Die angehende Juristin begrüßte das Urteil. „Das ist heute nicht nur eine Bestätigung für mich, dass mir in meiner Ausbildung Unrecht geschehen ist, sondern auch eine Bestätigung für unseren Rechtsstaat“, sagte sie laut Mitteilung ihres Anwalts. Dieser betonte, das Urteil stärke „die Religionsfreiheit und das Rechtsstaatsprinzip und ist ein Zeichen für ein offenes Verständnis der religiösen Neutralität des Staates“.
Der Freistaat Bayern kündigte an, gegen das Urteil in Berufung zu gehen. Man nehme die Entscheidung des Gerichts zur Kenntnis, teilte Bayerns Justizminister Winfried Bausback (CSU) mit. „Aber: Wir können das Ergebnis so nicht stehenlassen.“ Jeder müsse vor Gericht „auf die Unabhängigkeit, die Neutralität und erkennbare Distanz der Richter und Staatsanwälte vertrauen können“. Dieses Vertrauen dürfe durch das äußere Erscheinungsbild nicht erschüttert werden, so der Justizminister. Das gelte auch für Rechtsreferendare.

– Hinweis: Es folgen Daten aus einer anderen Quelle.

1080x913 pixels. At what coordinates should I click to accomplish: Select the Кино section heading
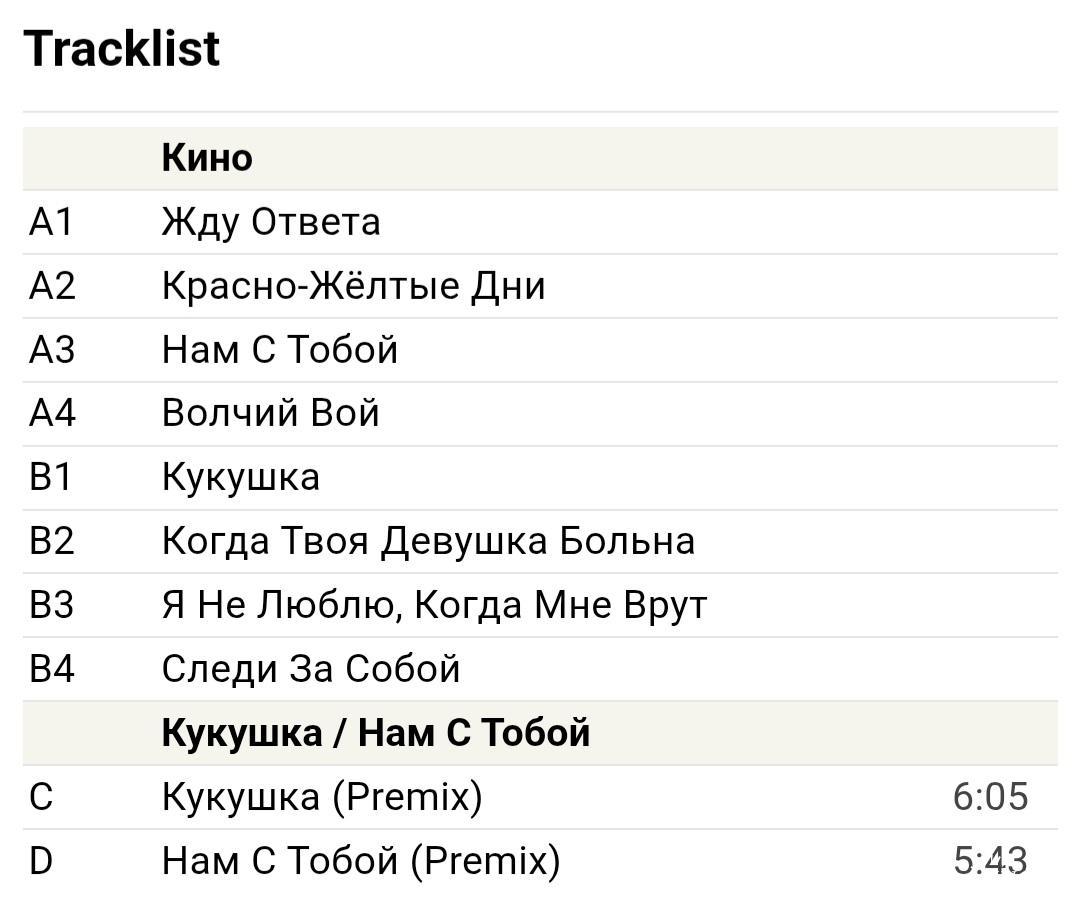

Beck: Kopftuch gefährder nicht die Rechtsfindung
Grünen Politiker Volker Beck hingegen begrüßte das Urteil. „Entscheidend ist nicht, was jemand auf dem Kopf trägt, sondern was man im Kopf hat. Das gilt auch in der Schule, in der Verwaltung und bei Gericht“, so der religionspolitische Sprecher der Grünen im Bundestag. Es gebe keinen Grund, Referendarinnen wegen einem Kopftuch vom Vorbereitungsdienst bei der Justiz auszuschließen.
„Kopftuch, Kippa und Schleier gefährden nicht die Rechtsfindung. Sie sind Ausdruck der jeweiligen religiösen Haltung und gehören zur Wahrnehmung der individuellen Glaubensfreiheit“, erklärte Beck.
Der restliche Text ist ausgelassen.